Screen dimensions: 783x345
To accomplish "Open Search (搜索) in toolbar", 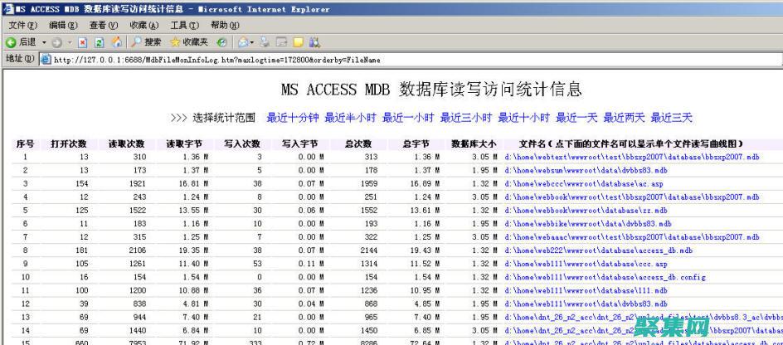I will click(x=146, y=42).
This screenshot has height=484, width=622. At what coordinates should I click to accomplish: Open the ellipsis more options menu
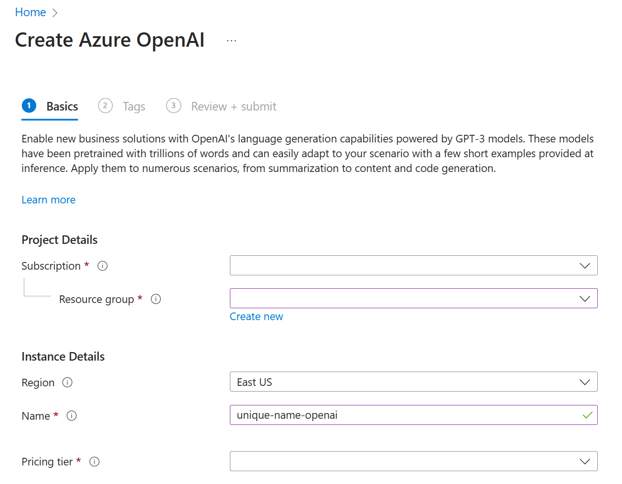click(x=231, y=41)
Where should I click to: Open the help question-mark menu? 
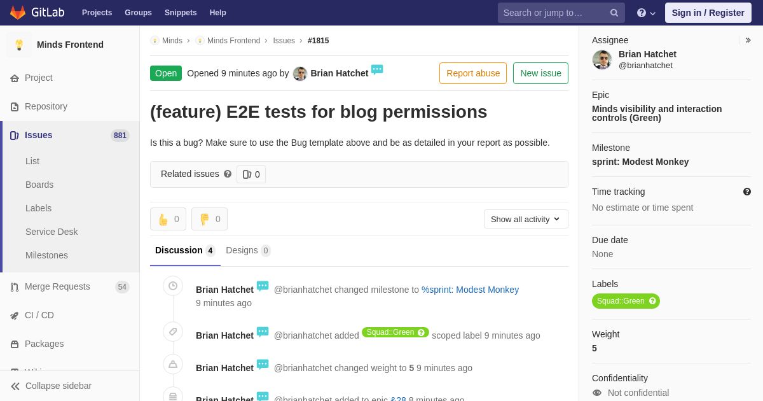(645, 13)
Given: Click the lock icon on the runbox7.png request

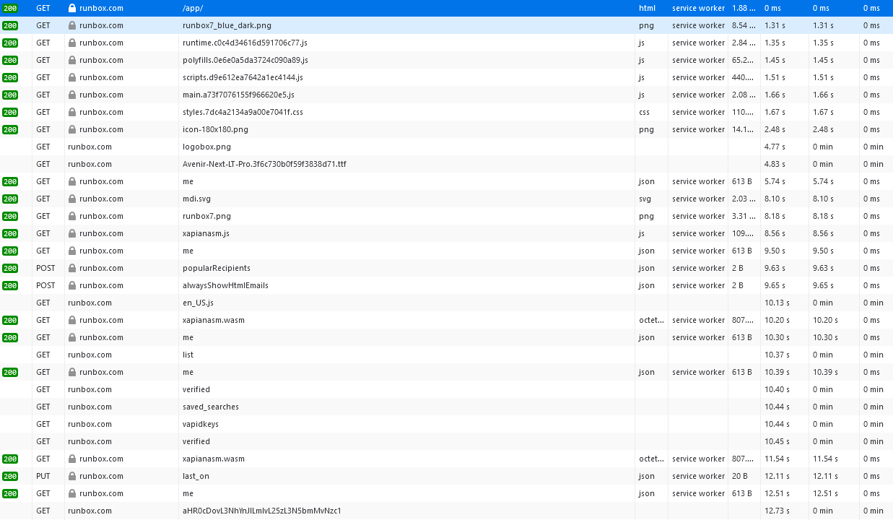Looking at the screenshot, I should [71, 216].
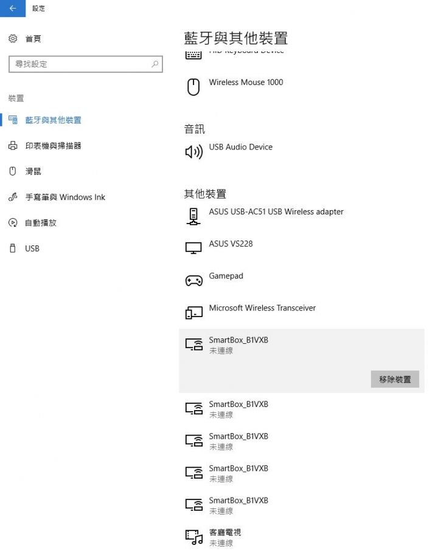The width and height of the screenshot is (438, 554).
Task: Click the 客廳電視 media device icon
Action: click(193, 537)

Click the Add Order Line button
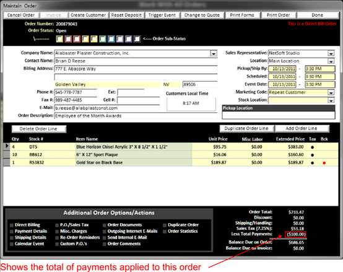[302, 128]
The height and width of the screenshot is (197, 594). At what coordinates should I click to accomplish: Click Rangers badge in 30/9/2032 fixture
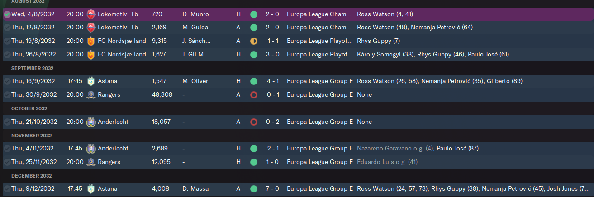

·····

Aim of the exercise
Set down word for word every line from the one containing "Given: Click the" through the last line of the records above, both ends included. Leave out the pictures.

Answer to the exercise
Given: Click the lock icon on the runbox7.png request

Looking at the screenshot, I should [71, 216].
The width and height of the screenshot is (438, 554).
Task: Click the 客廳電視 media device icon
Action: click(193, 537)

Click the Add Order Line button
[302, 128]
The height and width of the screenshot is (197, 594). At what coordinates should I click to accomplish: Click Rangers badge in 30/9/2032 fixture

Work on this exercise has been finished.